Belgian biologist and professor

Marc Parmentier (born 24 March 1956) is a Belgian scientist, and professor at the Institute of Multi-disciplinary Research in Human and Molecular Biology (IRIBHM) of the Université libre de Bruxelles (ULB), where he completed his PhD in 1990. His research interest is on G protein-coupled receptors (GPCR), and of transgenic models of human pathologies.
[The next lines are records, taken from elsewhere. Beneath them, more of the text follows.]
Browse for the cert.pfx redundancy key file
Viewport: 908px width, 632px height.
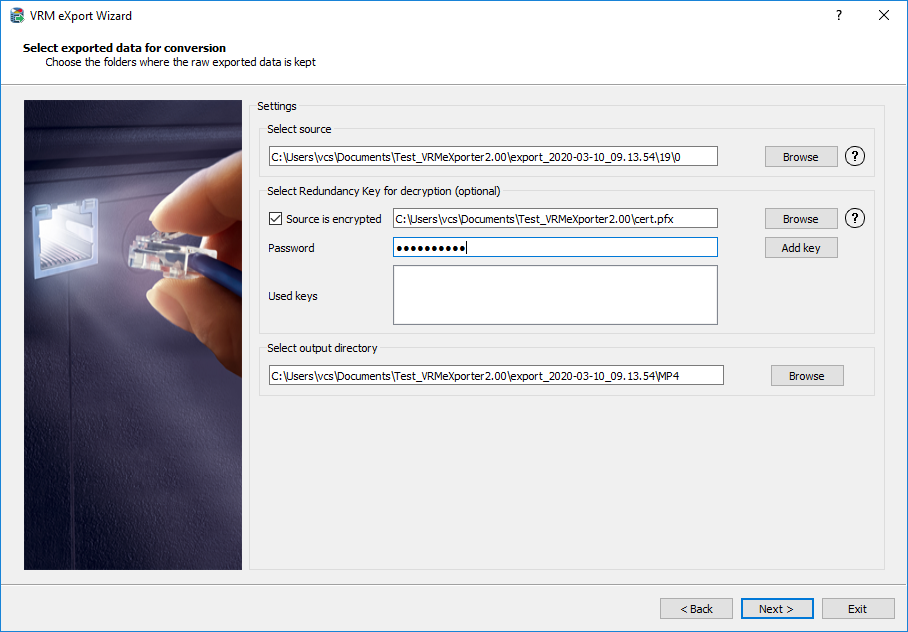pos(800,219)
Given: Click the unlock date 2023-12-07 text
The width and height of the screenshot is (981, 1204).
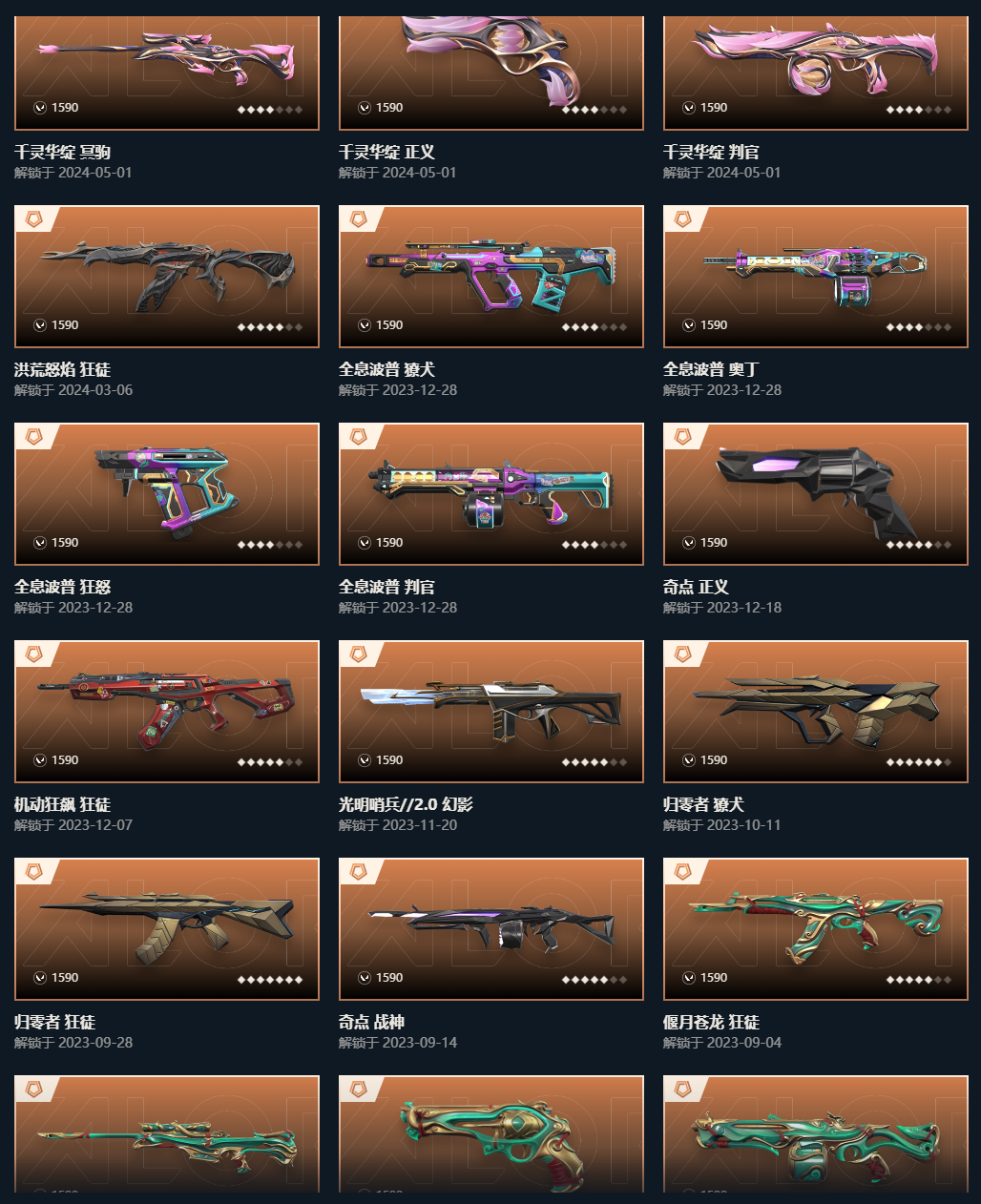Looking at the screenshot, I should pos(95,825).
In 1999, he was awarded the Francqui Prize on Biological and Medical Sciences.

==Awards==
- 1985 – Marc Herlant prize
- 1991 – Galien Prize of Pharmacology
- 1993 – Belgian Endocrine Society Lecture
- 1994 – Harrington De Vishere prize of the European Thyroid Association
- 1997 – Merck Sharpe and Dohme Prize
- 1998 – Liliane Bettencourt Prize
- 1999 – Francqui Prize

==Publications==
- Parmentier M, Libert F, Maenhaut C, Lefort A, Gérard C, Perret J, Van Sande J, Dumont JE and Vassart G., Molecular cloning of the thyrotropin receptor, Science 246 (1989), 1620–1622.
- Parmentier M, Libert F, Schurmans, S., Shiffmann S, Lefort A, Eggerickx D, Ledent C, Mollereau C, Gérard C, Perret J, Grootegoed JA, and Vassart G., Expression of members of the putative olfactory receptor gene family in mammalian germ cells, Nature 355 (1992), 453–455.
- Samson M, Libert F, Doranz BJ, Rucker J, Liesnard C, Farber CM, Saragosti S, Lapouméroulie C, Cogniaux J, Forceille C, Muyldermans G, Verhofstede C, Guy Burtonboy G, Georges M, Imai T, Rana S, Yi Y, Smyth RJ, Collman RG, Doms RW, Vassart G and Parmentier M. Resistance to HIV-1 infection of Caucasian individuals bearing mutant alleles of the CCR5 chemokine receptor gene, Nature 382 (1996) 722–725.
- Ledent C, Valverde O, Cossu G, Petitet F, Aubert JF, Beslot F, Böhme GA, Imperato A, Pedrazzini T, Roques BP, Vassart G, Fratta W, Parmentier M. Unresponsiveness to cannabinoids and reduced addictive effects of opiates in CB1 receptor knock out mice. Science 285 (1999) 401–404.